Suite Francaise by Irene Nemirovsky

Suite Française

Irene Nemirovsky was Jewish. Her family escaped anti-semitic persecution from the Russian government during the 1917 revolution. She relocated to France, and after being arrested in 1942 died in the concentration camp Auschwitz at the age of thirty-nine.

Suite Francaise is in two parts. Nemirovsky’s intention was to write a five part novel, covering the entire duration of World War II, but was arrested before completing the last three segments. The novel does cover the Nazi invasion of France in 1940 and through the eyes of a variety of characters, the reader gets to experience exactly what that was like. It’s an understatement to say it was not pleasant. While the men were off fighting – suffering as prisoners of war – or already deceased, the women, children, and old men were under seige struggling to survive.

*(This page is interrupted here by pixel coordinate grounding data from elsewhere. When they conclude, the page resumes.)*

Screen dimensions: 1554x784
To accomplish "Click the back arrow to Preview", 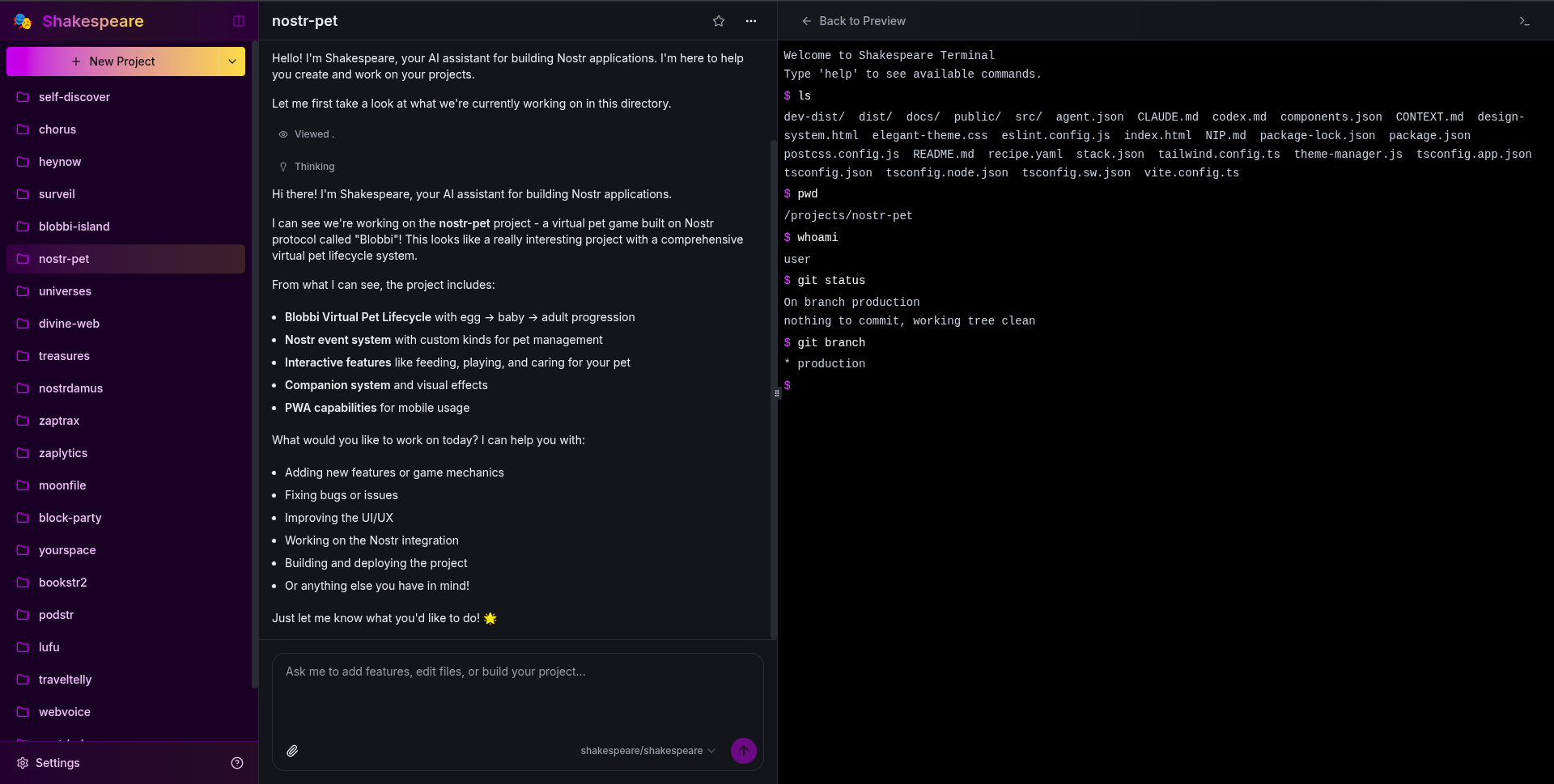I will click(806, 21).
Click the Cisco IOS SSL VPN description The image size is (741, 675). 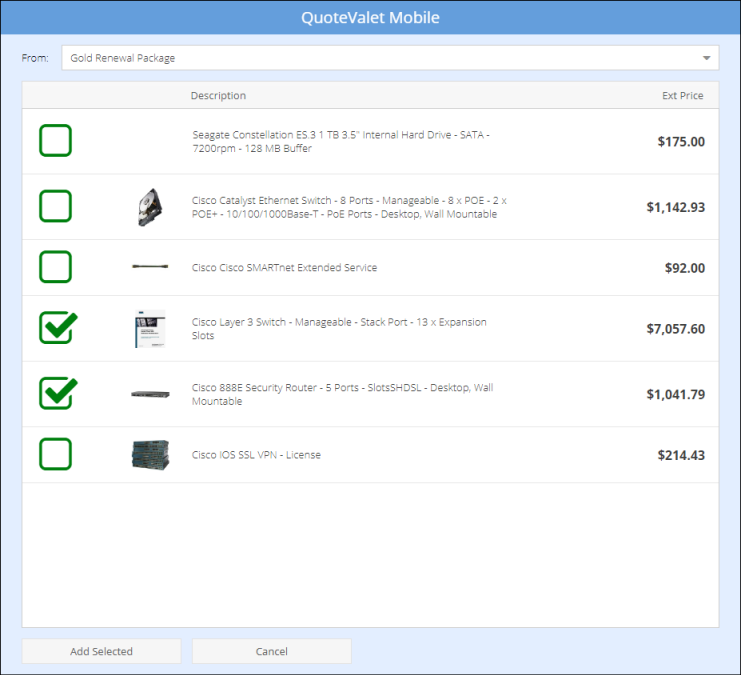[256, 455]
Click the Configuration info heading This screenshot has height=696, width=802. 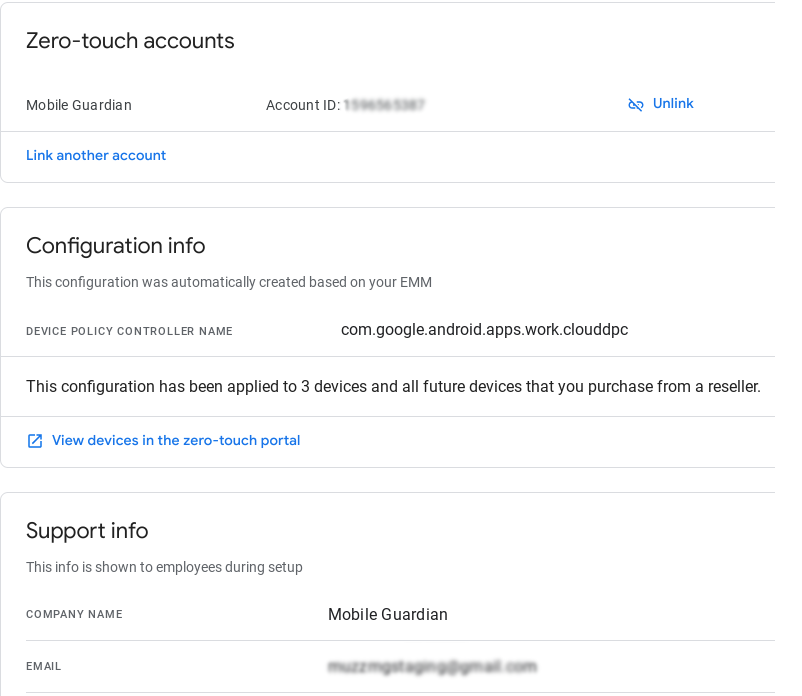[x=115, y=246]
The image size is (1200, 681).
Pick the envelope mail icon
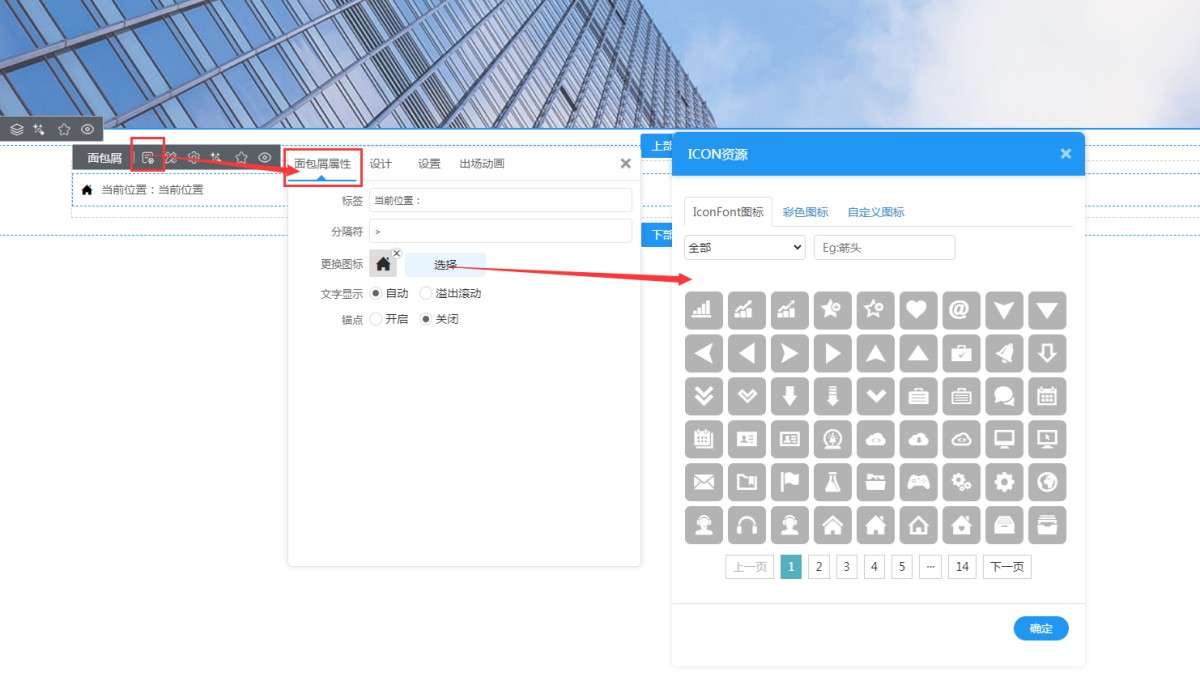point(703,482)
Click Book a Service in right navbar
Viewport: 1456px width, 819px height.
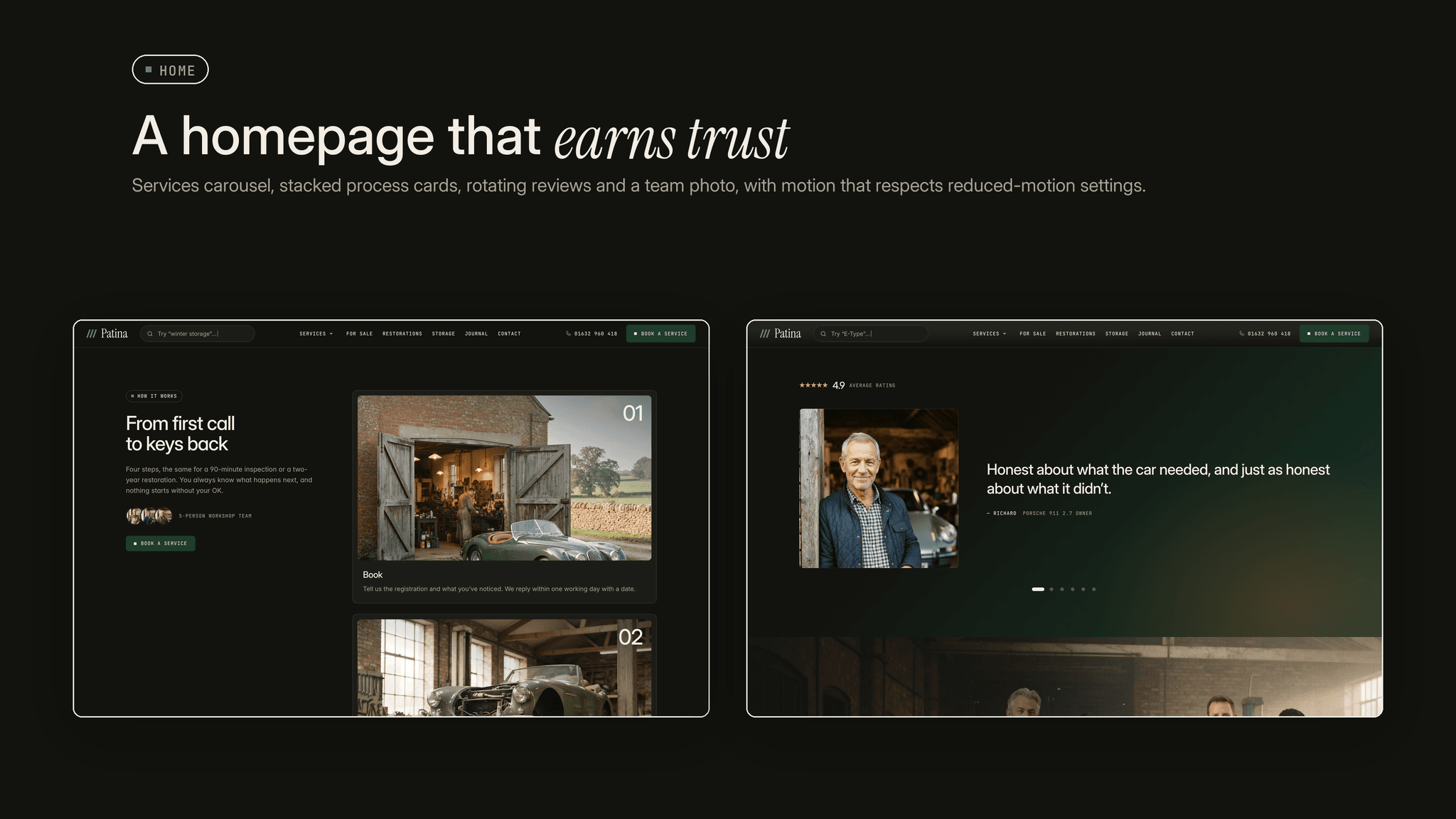[1334, 333]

The local villages surrounding Paris were overrun with German soldiers. Despite food shortages – the German soldiers confiscated all the “bread, the flour, the potatoes… they had taken the petrol and the cars, and now they were taking the horses…… so there are prisoners, widows, misery, hunger, the occupation.” Most households had to accommodate at least one German boarder – relinquish their power over their own home to the very men who had possibly killed their sons, brothers, husbands and fathers.

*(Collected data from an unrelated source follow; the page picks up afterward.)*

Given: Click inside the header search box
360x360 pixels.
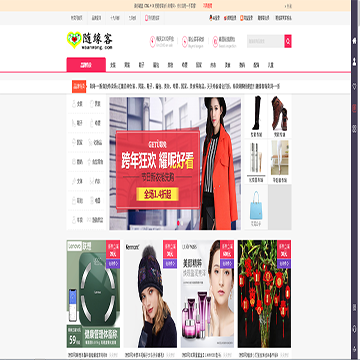Looking at the screenshot, I should [x=265, y=41].
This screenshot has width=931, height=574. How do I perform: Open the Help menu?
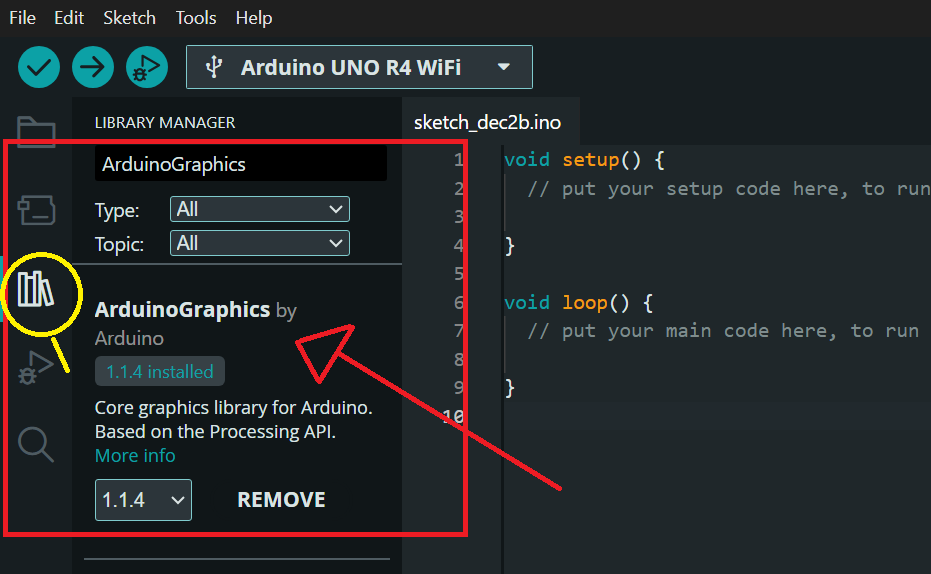pos(254,18)
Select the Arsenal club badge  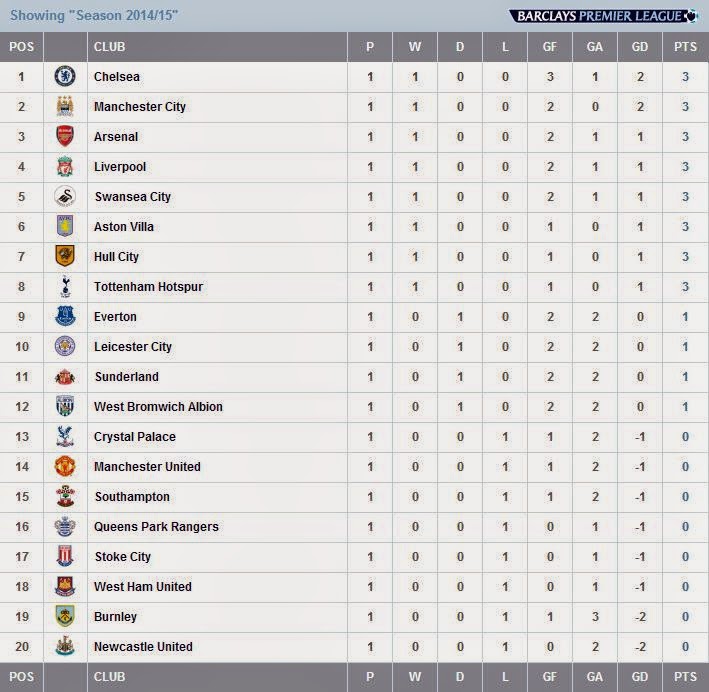point(65,136)
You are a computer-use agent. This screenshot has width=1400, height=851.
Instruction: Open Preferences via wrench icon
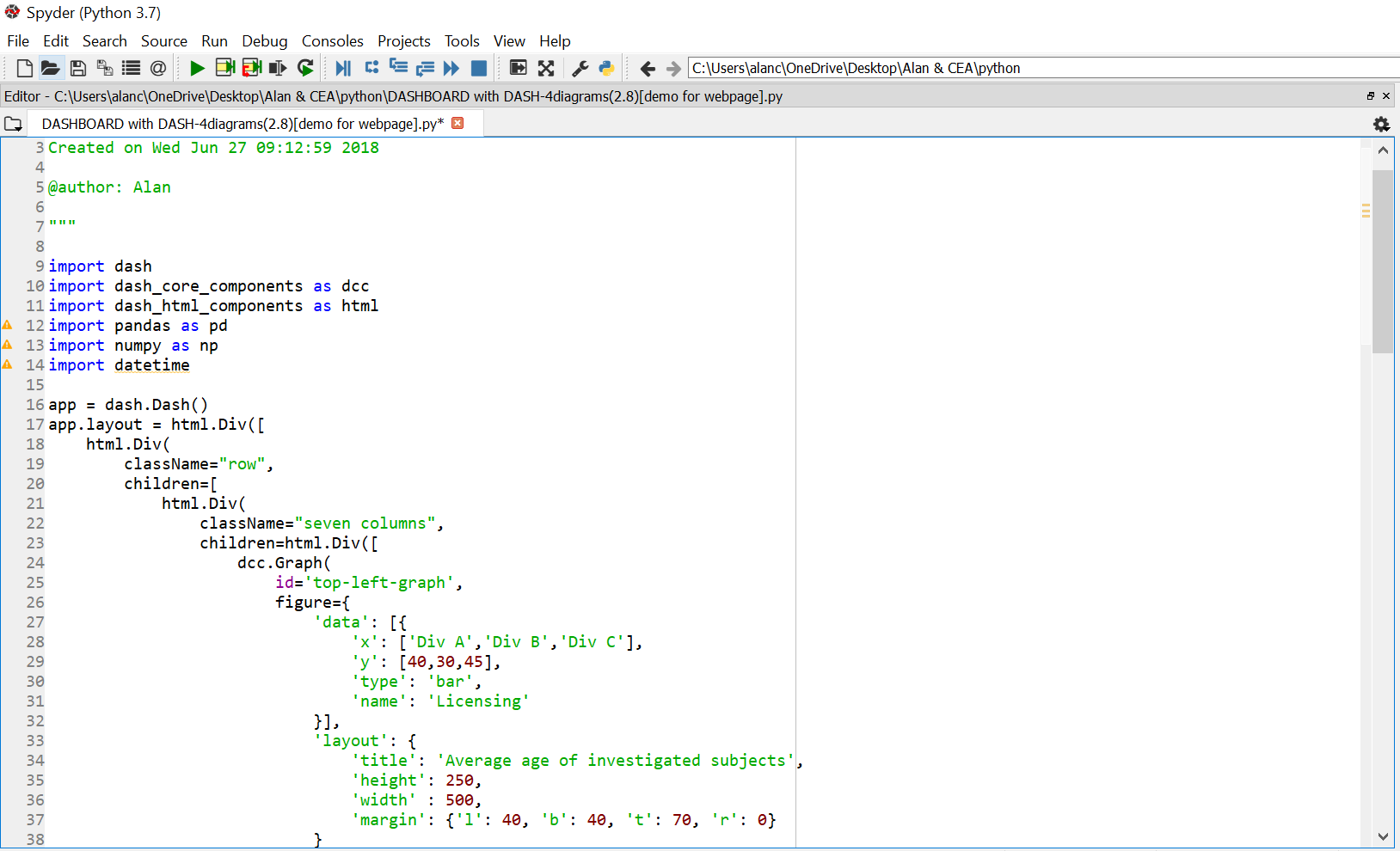pos(580,68)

And yet, Irene Nemirovsky writes with an unbiased non-judgmental viewpoint. War is bad. That is the message. And within the context of the story she makes a philosophical effort to understand the “struggle between personal destiny and collective destiny.”

One interesting point Nemirovky points out is it is easy to be a nice person with principles, kindness, and integrity when life is going well. It’s another story when confronted with catastrophe – like war. “It’s a truism that people are complicated, multifaceted, contradictory, surprising, but it takes the advent of war or other momentous events to be able to see it. It is the most fascinating and the most dreadful of spectacles…. the most dreadful because it is real; you can never pride yourself on truly knowing the sea unless you’ve seen it both calm and in a storm. Only the person who has observed men and women at times like this…. can be said to know them. And to know themselves.”

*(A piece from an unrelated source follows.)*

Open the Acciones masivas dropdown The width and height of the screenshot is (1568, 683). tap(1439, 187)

This is not a novel about the French Jewish population. It is about the French aristocracy that still owned large tracts of land, the local farmers, the ordinary country folk. If there were Jewish residents among them, it was not yet an issue within the time frame of the first two parts of Suite Francaise. You can see the selfish “every man for himself” mentality begin to emerge as times became more difficult. However, the French were much more compassionate towards the Jews than other European nations. Of the 340,000 Jews in France at the time the German’s invaded France, 75 percent did survive the war. It is a tragedy that even one had to die, and that Irene Nemirovsky didn’t live to finish this novel.

I can’t vouch for the paper back, kindle, and later editions – but the 1st edition printed in English in 2006 has 2 lengthy Appendices (48 pages) of notes from Irene Nemirovsky’s private journal about the situation in France during the occupation and her ideas for the entire novel. Also included are correspondence amongst her family members after her arrest and the Preface to the French Edition – details about her arrest and how the manuscript for the book came to be in a publisher’s hands.